大城崇聡代表は、コレクション対象としては「過去10年で世界で一番値上がりしたのがウイスキー。次がワイン」と話す。高級で希少なウイスキーで、英国で2019年に60年ものの「ザ・マッカラン」が2億円以上で落札されたという。サントリーの「山崎55年」が昨年のサザビーズのオークションで、1本約8100万円で落札されたとも。山崎55年が発売されたときの定価は330万円だった。
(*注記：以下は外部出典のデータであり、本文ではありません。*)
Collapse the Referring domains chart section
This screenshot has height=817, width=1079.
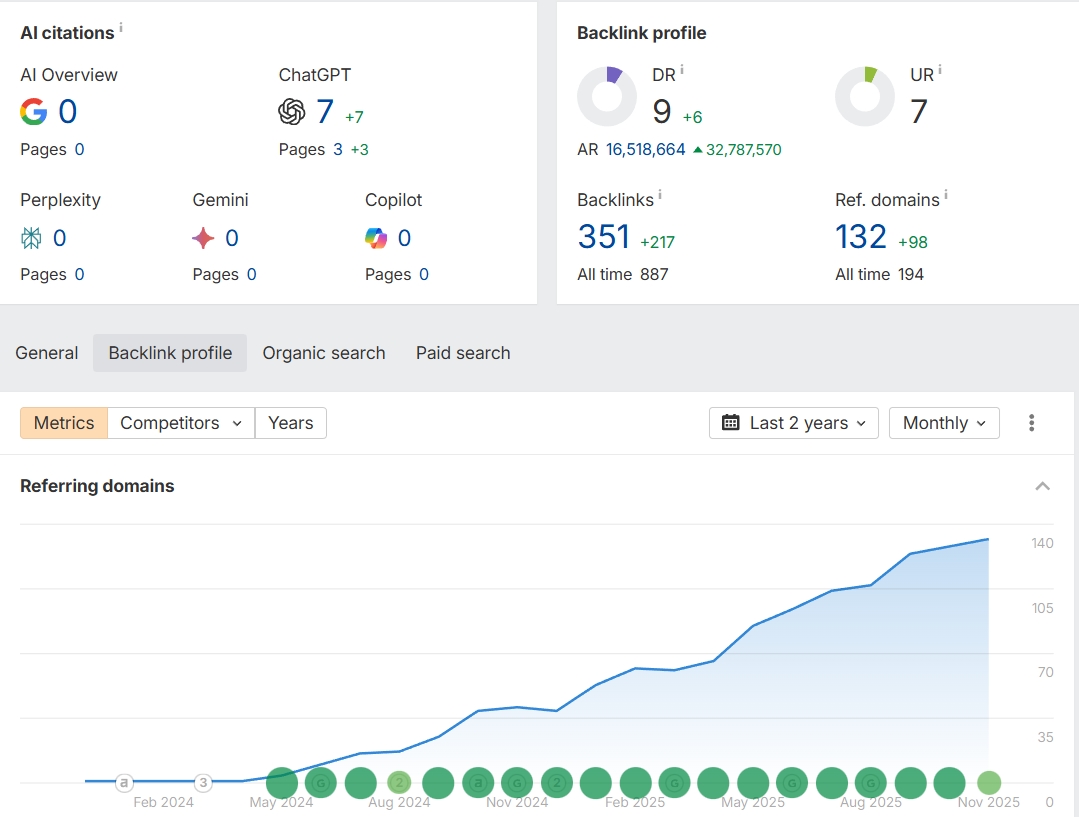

ワインは日常的に飲む人も多く、すべてがコレクションの対象になるわけでない。投資対象となるのは高級熟成ワインとされる。大城さんは「ワインやウイスキーは飲む楽しさもある」という。
当たり前だが、飲めば数が少なくなるため、年代ものは少なくなって希少性も高まり、値段が上がるようだ。ワインコレクターは「箱買いする」と大城さんは話し、「1回の取引で100本くらい平気で買って、飲まない分をうちに預ける」という。
■何を買うかより誰から買うか
腕時計もコレクション対象となるが、大城さんは「一様に全部の値段が上がっていくわけでない」と話す。世界的に人気があるのはロレックスで、こうした特定のブランド、ある年代の特定モデルが投資対象になっている。
前出の高橋さんも、投資対象として腕時計に興味を持ったことがあるという。しかし、「そんなに儲からないため、素人が入っていく市場ではない」と話す。
腕時計は小さく、保管しやすそうだが、大城さんによると、オイルは固まりやすく、劣化もしやすい。歯車は磨耗しやすいという。「何を買うか」よりも「誰から買うか」のほうが重要とも話す。ある時計のオークションでは商品の証明書のほか、「買ったお店の人の名刺まで出されていた」と話す。